CrediSure has launched its lenders marketplace, introducing a new credit intelligence system designed to improve lending decisions, strengthen financial records, and expand access to financing for businesses across Africa.
- +CrediSure marketplace opens to SMEs across Nigeria and Africa
The platform officially went live on May 13, 2026, marking CrediSure’s entry into Nigeria’s growing digital lending and financial technology sector.
The platform officially went live on May 13, 2026, marking CrediSure’s entry into Nigeria’s growing digital lending and financial technology sector. The company said the marketplace was created to address one of the biggest challenges in lending across emerging markets: trust.
In many lending systems, financial institutions struggle to assess borrowers because of limited or incomplete financial records. This often leads to delayed approvals, higher interest rates, reduced access to funding, and cautious lending decisions that affect small businesses and entrepreneurs.
CrediSure said its marketplace was built to change this pattern by creating a system where trust is supported by structured financial data, credit assessment, and ongoing business activity.
The platform uses credit scoring models, bookkeeping systems, invoicing records, banking information, and repayment history to build financial profiles for businesses seeking loans and other funding opportunities.
According to the company, this approach allows lenders to assess borrowers using current financial behaviour rather than relying only on traditional credit history.
At the centre of the marketplace is a system that continuously updates borrower profiles through financial transactions, repayments, invoices, and business operations. This creates what CrediSure describes as a “living financial identity” for each business on the platform.
The company believes this model will reduce information gaps between lenders and borrowers and help financial institutions make lending decisions with more certainty.
For Micro, Small, and Medium Enterprises joining the platform, the onboarding process includes submitting a Corporate Affairs Commission registration number, Tax Identification Number, Director’s Bank Verification Number, and an active corporate bank account.
CrediSure said these requirements are necessary for credit profiling, bookkeeping integration, invoicing management, and financial analysis.
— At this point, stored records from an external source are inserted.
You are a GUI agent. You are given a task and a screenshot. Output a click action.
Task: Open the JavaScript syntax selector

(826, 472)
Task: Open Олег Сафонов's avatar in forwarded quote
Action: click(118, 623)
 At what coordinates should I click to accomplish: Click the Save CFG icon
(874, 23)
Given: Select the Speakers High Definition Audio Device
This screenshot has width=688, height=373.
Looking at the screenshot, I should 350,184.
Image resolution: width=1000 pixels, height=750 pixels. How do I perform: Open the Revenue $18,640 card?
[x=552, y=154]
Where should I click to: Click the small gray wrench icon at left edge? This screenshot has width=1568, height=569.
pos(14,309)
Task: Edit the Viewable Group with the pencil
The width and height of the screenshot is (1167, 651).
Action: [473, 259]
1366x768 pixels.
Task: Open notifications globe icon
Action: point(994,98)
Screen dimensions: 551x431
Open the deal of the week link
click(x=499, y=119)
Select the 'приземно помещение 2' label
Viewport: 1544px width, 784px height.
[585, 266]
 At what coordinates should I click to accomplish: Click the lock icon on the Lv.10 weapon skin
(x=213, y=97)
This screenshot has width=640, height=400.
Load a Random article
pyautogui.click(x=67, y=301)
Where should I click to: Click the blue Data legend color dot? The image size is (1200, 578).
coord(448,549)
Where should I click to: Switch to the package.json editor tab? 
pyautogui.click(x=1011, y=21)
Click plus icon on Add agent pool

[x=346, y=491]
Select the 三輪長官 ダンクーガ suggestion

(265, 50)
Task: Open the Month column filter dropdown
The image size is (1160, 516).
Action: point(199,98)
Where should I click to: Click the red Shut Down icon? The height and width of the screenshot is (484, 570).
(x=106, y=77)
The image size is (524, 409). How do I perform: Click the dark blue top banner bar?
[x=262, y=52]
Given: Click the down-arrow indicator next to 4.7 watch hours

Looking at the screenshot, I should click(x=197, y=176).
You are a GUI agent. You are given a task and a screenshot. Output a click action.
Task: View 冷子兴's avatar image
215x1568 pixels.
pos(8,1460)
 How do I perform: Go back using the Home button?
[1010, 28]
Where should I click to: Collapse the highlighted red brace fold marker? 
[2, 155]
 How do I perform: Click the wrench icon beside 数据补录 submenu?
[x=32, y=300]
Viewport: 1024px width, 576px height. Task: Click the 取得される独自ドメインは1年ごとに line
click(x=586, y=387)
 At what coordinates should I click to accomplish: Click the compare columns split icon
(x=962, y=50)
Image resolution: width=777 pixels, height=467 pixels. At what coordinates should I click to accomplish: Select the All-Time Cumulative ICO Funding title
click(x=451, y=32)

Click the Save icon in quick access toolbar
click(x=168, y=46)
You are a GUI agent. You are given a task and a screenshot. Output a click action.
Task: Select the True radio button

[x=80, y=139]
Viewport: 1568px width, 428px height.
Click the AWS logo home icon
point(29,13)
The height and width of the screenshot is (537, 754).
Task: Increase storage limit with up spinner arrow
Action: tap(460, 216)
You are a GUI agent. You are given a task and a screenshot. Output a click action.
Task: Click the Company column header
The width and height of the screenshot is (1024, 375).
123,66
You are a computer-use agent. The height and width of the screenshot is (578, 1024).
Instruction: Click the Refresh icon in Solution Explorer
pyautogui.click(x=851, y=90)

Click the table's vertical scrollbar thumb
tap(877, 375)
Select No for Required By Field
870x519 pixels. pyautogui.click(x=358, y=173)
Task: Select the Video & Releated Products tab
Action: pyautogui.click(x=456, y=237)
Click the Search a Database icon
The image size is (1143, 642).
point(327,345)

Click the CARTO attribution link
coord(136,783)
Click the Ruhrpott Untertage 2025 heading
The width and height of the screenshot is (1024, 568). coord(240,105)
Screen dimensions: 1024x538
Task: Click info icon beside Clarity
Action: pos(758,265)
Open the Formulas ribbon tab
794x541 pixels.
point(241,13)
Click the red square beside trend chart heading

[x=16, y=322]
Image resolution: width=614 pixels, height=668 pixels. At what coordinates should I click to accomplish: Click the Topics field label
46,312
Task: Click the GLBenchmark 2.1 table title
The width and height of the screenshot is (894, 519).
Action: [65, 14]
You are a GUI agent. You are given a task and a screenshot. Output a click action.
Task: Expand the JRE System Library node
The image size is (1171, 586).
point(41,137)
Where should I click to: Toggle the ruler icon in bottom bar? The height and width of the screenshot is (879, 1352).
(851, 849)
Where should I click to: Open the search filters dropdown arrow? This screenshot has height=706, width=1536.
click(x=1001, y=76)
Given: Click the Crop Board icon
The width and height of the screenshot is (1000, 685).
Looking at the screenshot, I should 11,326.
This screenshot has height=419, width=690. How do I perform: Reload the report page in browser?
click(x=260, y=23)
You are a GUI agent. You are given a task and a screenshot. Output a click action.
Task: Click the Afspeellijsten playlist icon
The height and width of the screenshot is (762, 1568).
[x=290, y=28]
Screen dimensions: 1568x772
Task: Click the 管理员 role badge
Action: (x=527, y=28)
The company also linked the marketplace to Nigeria’s wider financial reporting reforms, particularly the Federal Government’s electronic invoicing initiative.
Nigeria began Phase 1 of its e-invoicing transition on August 1, 2025 for large businesses. Future phases are expected to cover medium-sized enterprises before extending to MSMEs in 2027.
Industry analysts say systems that combine invoicing, bookkeeping, and credit intelligence may become more important as businesses adjust to new compliance and reporting standards.
CrediSure stated that integrating financial records into one marketplace could help businesses improve transparency, strengthen financial discipline, and create clearer funding histories for future borrowing.
For lenders, the platform offers access to business data that may improve credit risk assessment and reduce uncertainty during loan evaluation.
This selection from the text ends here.